The most recent solution has been to add nursing staff on Saturday and Sunday.
"What we have tried to do is work with nurses to add an extra nurse in the building on Saturday and Sunday so they have someone else to call upon," says Coish-Snow.
Coish-Snow says that additional nurse would not only be responsible for medication retrieval but would also offset any additional workload in the building.
"If it is really busy in Emergency and they need a medication for a patient, rather than take them away from the bedside they can call on another nurse in the building to get that medication for them. This is how we have seen an interim solution to a vacancy in the pharmacy.
"I understand there are some concerns from the nurses union about that and we need to work through on what those concerns are."
She says the administration is working with nurses on understanding what their concerns are. She stresses they are not asking nurses to work as pharmacists
"Nurses are not replacing pharmacists," she says of the decision to add the additional nurse on weekends.
"What we are asking nurses to do, because we have a vacancy, is what they would normally do when we don’t have a pharmacist in the building."
She explains pharmacists prepare the medications and dispense them into a single dose system. They are then stored in the "electronic night cupboard."
Nurses retrieve that medication from the cupboard.
"That’s what a nurse would do in our organization . . . when a pharmacist is not in the building at night or in the evening. That is not an unusual thing," she says.
Coish-Snow explains the physician writes the medication order for the patient and the physician is available for consultation if the nurse feels the medication is not appropriate or there is some concern about giving that medication. She adds the pharmacist is also on call 24-hours to provide clinical advice.
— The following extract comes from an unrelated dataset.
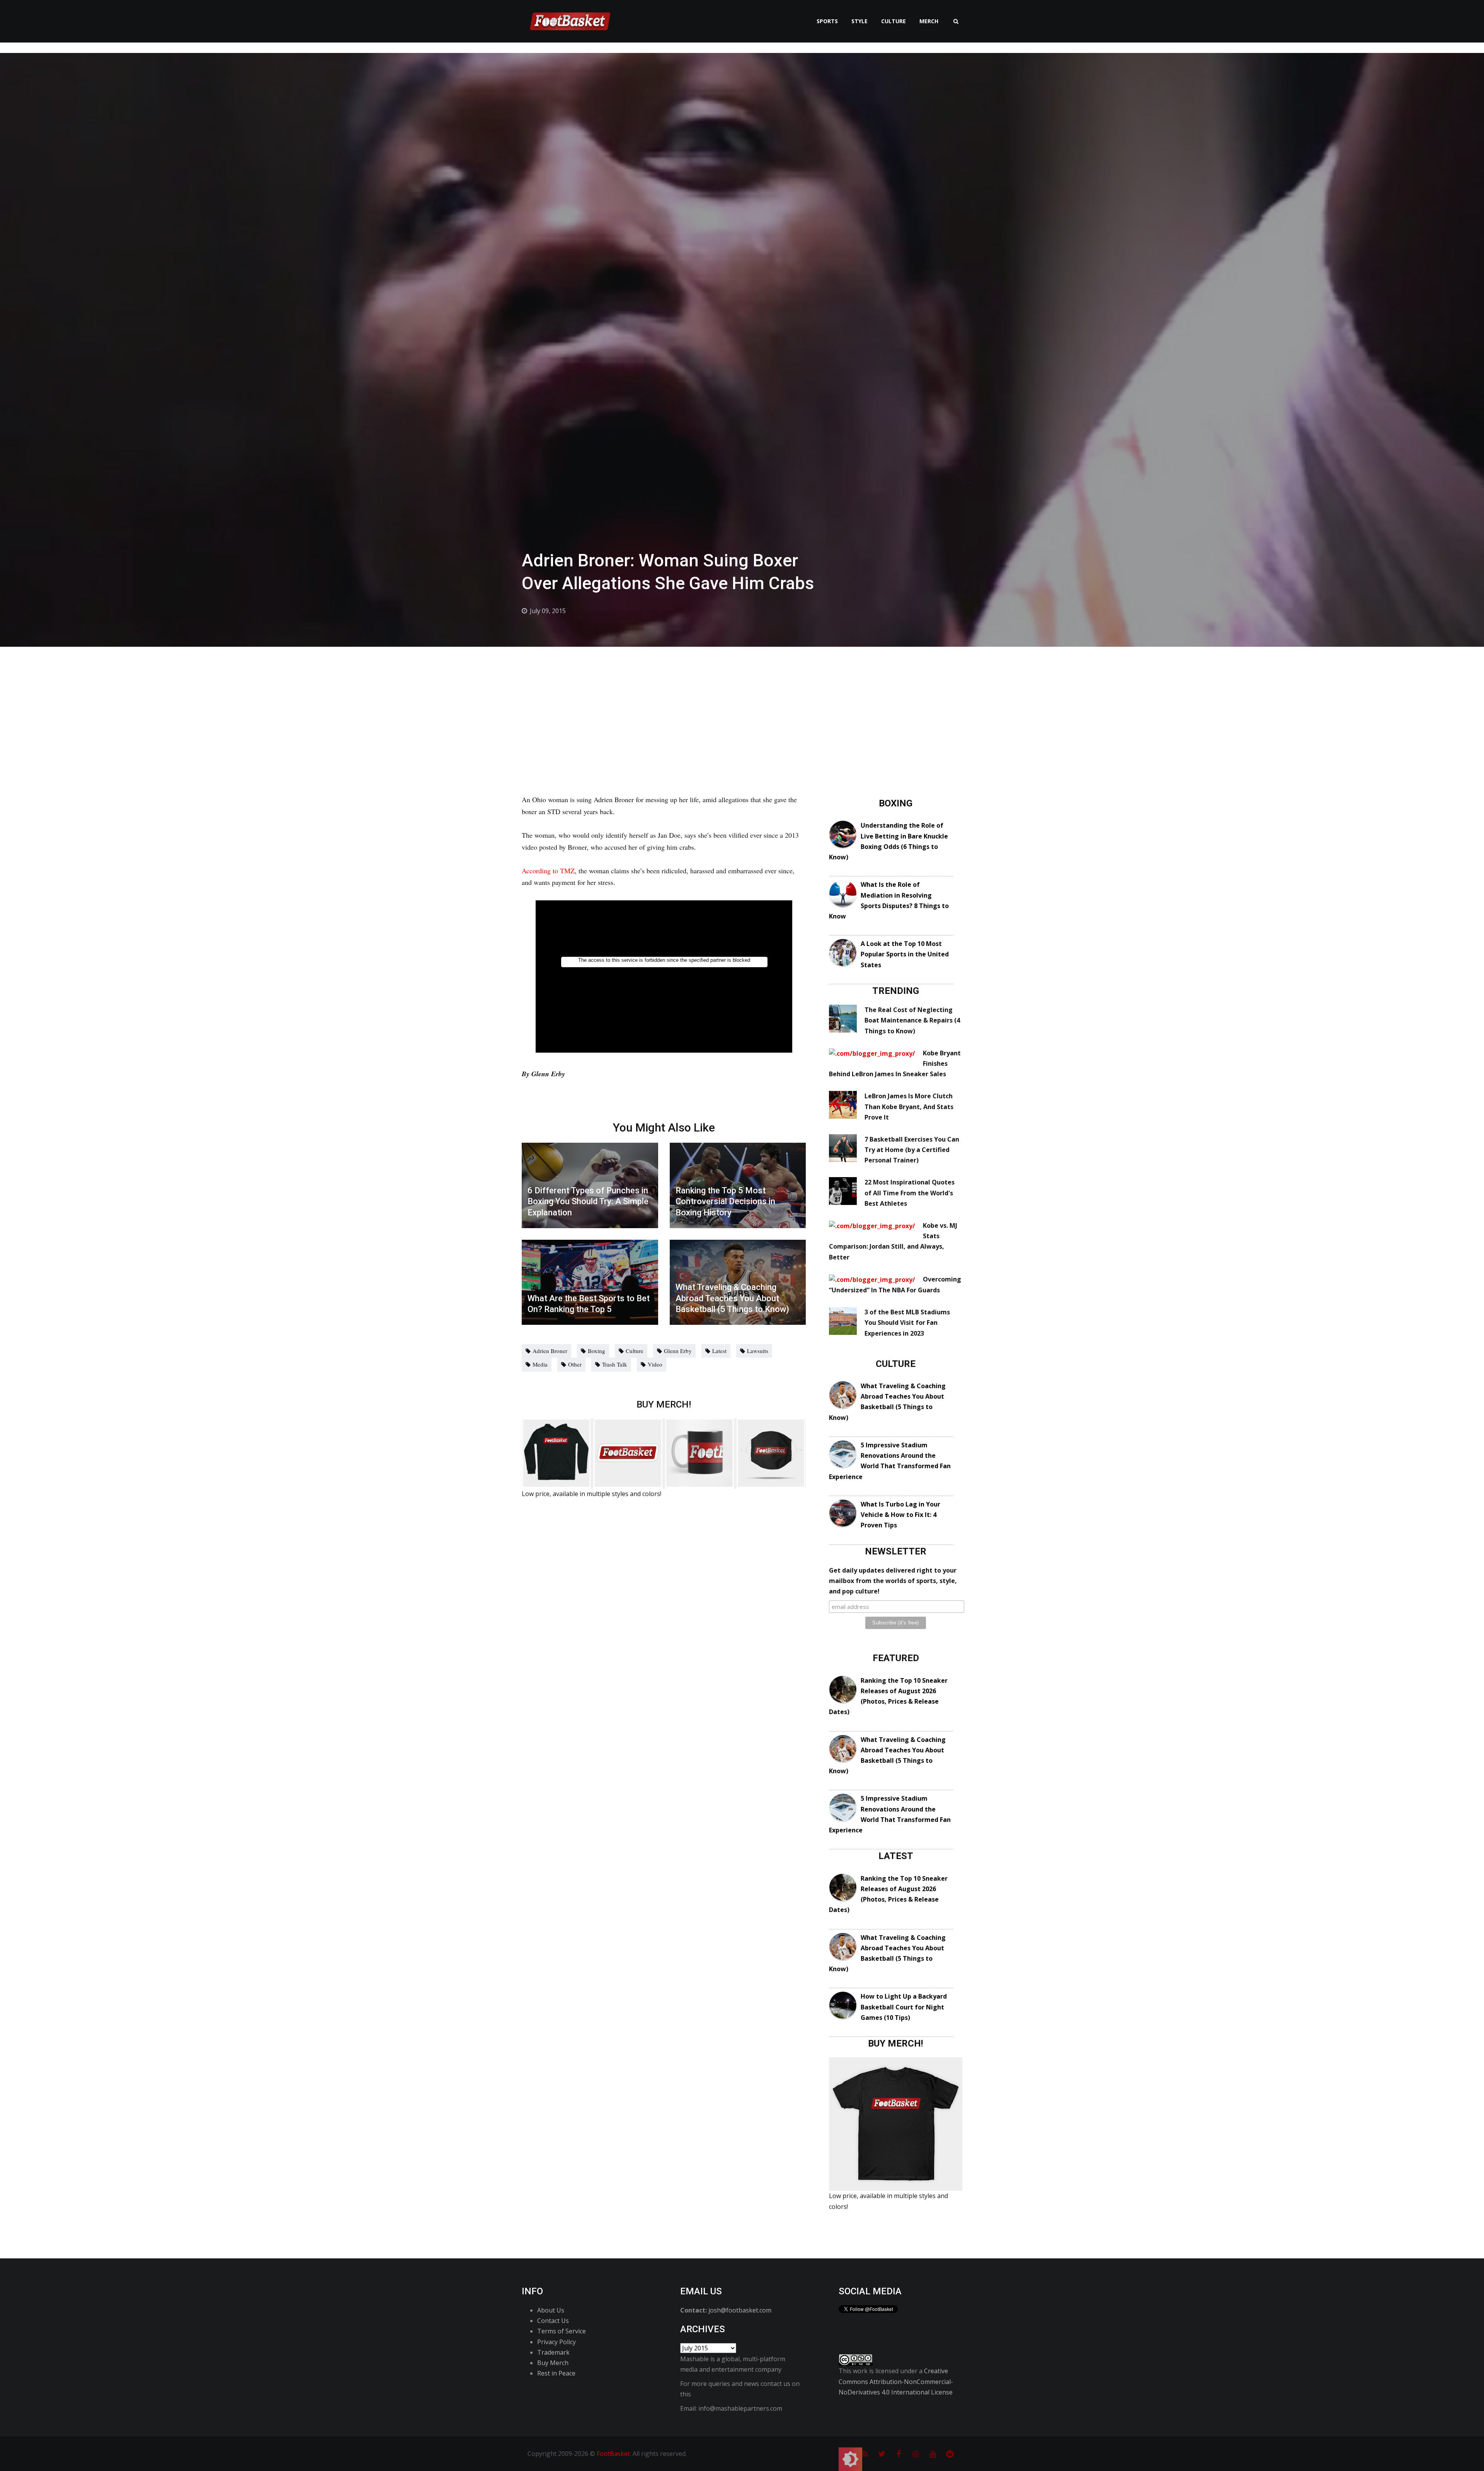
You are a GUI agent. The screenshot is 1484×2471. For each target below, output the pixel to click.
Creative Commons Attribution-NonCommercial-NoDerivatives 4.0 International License (896, 2381)
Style (859, 21)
"What nurses are saying is they would like pharmacy to review those orders like they always do. What we have put in place is a mechanism where they can telephone a pharmacist to review the order if they have a concern. We are also looking at ways, electronically, to send a copy of that order to another pharmacist at another site."
Contingency
The addition of extra nuses on weekends is inteneded to be a short-term solution.
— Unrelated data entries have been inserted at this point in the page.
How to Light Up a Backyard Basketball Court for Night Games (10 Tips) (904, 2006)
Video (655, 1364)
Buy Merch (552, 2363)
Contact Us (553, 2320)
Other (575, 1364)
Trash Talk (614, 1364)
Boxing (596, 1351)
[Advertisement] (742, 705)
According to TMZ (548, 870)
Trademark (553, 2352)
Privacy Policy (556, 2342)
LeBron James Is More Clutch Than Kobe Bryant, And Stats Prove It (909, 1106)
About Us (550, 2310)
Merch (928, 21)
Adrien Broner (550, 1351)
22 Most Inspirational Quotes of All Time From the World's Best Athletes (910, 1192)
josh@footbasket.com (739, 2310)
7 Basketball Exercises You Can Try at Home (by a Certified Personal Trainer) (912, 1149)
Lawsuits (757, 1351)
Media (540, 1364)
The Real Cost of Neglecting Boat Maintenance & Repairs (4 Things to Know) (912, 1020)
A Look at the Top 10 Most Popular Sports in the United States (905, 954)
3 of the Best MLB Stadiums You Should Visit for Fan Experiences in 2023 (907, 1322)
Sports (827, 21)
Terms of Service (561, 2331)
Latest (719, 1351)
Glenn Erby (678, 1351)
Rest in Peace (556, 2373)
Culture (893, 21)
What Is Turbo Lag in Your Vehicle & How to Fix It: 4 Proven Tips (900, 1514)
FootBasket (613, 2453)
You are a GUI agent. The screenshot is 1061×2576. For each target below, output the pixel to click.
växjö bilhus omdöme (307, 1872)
But will there be other ramifications if Eastern Health is unable to recruit more pharmacists in the near future?
"That’s the hard question to answer," says Coish-Snow.
"They (pharmacists) are integral part of the team. When you don’t have all the partners in the room you have to improvise and create some contingency plans, all the while maintaining patient safety and ensuring professionals only do what is allowed within their professional scope of practice.
"We have not gone beyond that in this case. It does place added stress on each of the other players in the system and we have to work with them . . . and find solutions to how we can reduce that stress."
Meetings between Eastern health and the union were planned for Friday afternoon.
Coish-Snow says Eastern Health wants to work collaboratively with the union and the professional association to provide safe patient care.
"We always like to have strong relationships with the union.
"What we want to hear from the nurses’ union is what are the options they are suggesting that can work, that are also acceptable for the global picture."